### DOCUMENT EXCERPT
Time to finally see what this Wubba Lubba Dub Dub shit is all about.

The first episode was rough. First it made me physically sick how Rick delivered half his lines through belches (which he still does from time to time in later episodes, but it's not nearly as common). And the story didn't even make any sense; Rick and Morty go to another dimension for some seeds, but the battery on Rick's portal gun dies and because the seeds are contraband he has Morty smuggle them up his butt through a transdimensional airport. Why not just leave the seeds, take the dimensional shuttle thing, recharge the gun, then come back for them? "It's a joke" doesn't mean you can say and do whatever without putting any thought behind it. Then the episode ends on a bunch of noise.

It does get better afterwards. It makes me think of a more vulgar Futurama, being a science fiction comedy about a group of characters traveling to insane worlds, or having science mishaps raise hell in their own. Heck, there's even an episode about a dog's unconditional love for its owner. Just imagine Farnsworth and Bender smashed into one character, and a lot more swearing and monsters with testicles hanging off their faces.

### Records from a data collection
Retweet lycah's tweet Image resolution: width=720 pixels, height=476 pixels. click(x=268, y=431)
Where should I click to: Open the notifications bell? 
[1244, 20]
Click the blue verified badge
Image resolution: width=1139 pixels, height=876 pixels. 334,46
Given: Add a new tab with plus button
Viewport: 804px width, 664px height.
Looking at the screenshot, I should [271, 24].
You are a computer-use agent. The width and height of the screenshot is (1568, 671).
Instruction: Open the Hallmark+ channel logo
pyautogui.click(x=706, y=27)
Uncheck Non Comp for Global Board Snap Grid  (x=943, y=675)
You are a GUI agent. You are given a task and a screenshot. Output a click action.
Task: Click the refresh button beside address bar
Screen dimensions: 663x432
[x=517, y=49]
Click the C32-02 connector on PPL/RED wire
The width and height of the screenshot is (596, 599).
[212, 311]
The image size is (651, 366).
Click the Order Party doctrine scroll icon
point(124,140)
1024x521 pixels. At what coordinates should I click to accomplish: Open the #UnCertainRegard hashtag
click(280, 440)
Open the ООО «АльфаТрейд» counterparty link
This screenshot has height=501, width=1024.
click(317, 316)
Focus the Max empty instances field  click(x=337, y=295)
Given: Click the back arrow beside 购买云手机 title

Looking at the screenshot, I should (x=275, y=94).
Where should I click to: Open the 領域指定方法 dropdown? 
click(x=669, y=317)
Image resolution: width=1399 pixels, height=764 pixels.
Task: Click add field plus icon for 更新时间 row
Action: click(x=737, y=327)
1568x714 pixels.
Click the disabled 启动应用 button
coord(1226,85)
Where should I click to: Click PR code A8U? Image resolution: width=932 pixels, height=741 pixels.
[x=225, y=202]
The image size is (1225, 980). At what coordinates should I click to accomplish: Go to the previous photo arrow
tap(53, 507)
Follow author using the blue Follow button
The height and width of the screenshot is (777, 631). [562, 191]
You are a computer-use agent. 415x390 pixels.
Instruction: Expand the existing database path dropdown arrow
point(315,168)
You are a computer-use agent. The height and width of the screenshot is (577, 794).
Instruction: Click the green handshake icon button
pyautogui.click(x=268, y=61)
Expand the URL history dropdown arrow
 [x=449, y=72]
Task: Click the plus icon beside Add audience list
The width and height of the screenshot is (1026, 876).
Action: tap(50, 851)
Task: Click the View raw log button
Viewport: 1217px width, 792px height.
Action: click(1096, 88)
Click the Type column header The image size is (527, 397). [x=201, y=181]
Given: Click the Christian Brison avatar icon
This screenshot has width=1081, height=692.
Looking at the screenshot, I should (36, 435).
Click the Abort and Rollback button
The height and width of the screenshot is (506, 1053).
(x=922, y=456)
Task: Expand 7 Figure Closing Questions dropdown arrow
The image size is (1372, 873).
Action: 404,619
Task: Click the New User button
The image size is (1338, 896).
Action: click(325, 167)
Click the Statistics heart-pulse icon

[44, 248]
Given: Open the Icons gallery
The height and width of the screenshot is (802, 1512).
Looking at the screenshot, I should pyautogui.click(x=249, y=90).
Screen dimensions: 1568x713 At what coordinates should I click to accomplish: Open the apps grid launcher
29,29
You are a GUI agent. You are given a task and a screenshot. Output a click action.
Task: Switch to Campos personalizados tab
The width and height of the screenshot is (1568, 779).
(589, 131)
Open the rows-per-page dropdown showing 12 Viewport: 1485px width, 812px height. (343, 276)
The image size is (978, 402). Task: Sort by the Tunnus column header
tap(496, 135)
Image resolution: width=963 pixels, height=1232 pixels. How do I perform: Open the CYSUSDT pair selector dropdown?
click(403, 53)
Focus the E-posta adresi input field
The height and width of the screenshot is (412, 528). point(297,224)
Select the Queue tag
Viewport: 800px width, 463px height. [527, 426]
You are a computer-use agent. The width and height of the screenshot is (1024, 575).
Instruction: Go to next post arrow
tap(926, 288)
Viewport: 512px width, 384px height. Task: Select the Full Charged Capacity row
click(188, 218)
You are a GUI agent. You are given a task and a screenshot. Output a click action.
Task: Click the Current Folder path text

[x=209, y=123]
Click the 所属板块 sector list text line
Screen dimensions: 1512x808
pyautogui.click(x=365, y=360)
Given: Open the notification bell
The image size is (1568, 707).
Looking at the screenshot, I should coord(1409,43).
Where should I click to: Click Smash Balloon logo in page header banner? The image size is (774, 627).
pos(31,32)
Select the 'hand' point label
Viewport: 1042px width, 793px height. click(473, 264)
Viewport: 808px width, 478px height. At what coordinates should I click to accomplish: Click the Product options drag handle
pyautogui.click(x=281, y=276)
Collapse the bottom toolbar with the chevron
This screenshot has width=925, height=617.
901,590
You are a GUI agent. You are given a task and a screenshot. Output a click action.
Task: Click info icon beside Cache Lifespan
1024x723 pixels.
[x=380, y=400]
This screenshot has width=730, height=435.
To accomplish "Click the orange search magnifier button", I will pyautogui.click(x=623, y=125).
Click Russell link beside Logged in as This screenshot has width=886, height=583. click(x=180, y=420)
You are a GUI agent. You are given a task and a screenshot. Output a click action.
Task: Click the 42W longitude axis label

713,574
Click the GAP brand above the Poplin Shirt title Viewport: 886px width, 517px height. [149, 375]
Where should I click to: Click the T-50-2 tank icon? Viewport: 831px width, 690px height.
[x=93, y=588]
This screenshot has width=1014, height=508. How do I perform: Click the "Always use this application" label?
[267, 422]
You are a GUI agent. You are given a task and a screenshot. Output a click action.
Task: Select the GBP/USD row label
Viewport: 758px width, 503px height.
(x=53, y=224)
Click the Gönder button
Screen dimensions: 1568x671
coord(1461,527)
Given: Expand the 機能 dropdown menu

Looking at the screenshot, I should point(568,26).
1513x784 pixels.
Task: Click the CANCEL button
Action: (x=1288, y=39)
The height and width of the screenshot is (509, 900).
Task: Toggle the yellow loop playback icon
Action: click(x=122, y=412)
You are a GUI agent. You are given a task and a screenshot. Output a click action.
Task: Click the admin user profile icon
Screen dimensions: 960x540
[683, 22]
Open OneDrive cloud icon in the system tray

### WORK REQUEST 1
In the review, what does the first episode end on?
### WORK REQUEST 2
In the review, switch "seeds" to "crystals" throughout the passage from "Time to finally" to "bunch of noise.".
### WORK REQUEST 3
Can you turn the paragraph of the review that begins "It does get better afterwards" into a short list that keeps its main points?

### YOUR SOLUTION 1
A bunch of noise.

### YOUR SOLUTION 2
Time to finally see what this Wubba Lubba Dub Dub shit is all about.

The first episode was rough. First it made me physically sick how Rick delivered half his lines through belches (which he still does from time to time in later episodes, but it's not nearly as common). And the story didn't even make any sense; Rick and Morty go to another dimension for some crystals, but the battery on Rick's portal gun dies and because the crystals are contraband he has Morty smuggle them up his butt through a transdimensional airport. Why not just leave the crystals, take the dimensional shuttle thing, recharge the gun, then come back for them? "It's a joke" doesn't mean you can say and do whatever without putting any thought behind it. Then the episode ends on a bunch of noise.

### YOUR SOLUTION 3
- The show improves after the first episode.
- It resembles a more vulgar Futurama: a science fiction comedy about characters traveling to insane worlds or causing science mishaps in their own.
- One episode is about a dog's unconditional love for its owner.
- It is like Farnsworth and Bender combined into one character, with much more swearing and monsters with testicles hanging off their faces.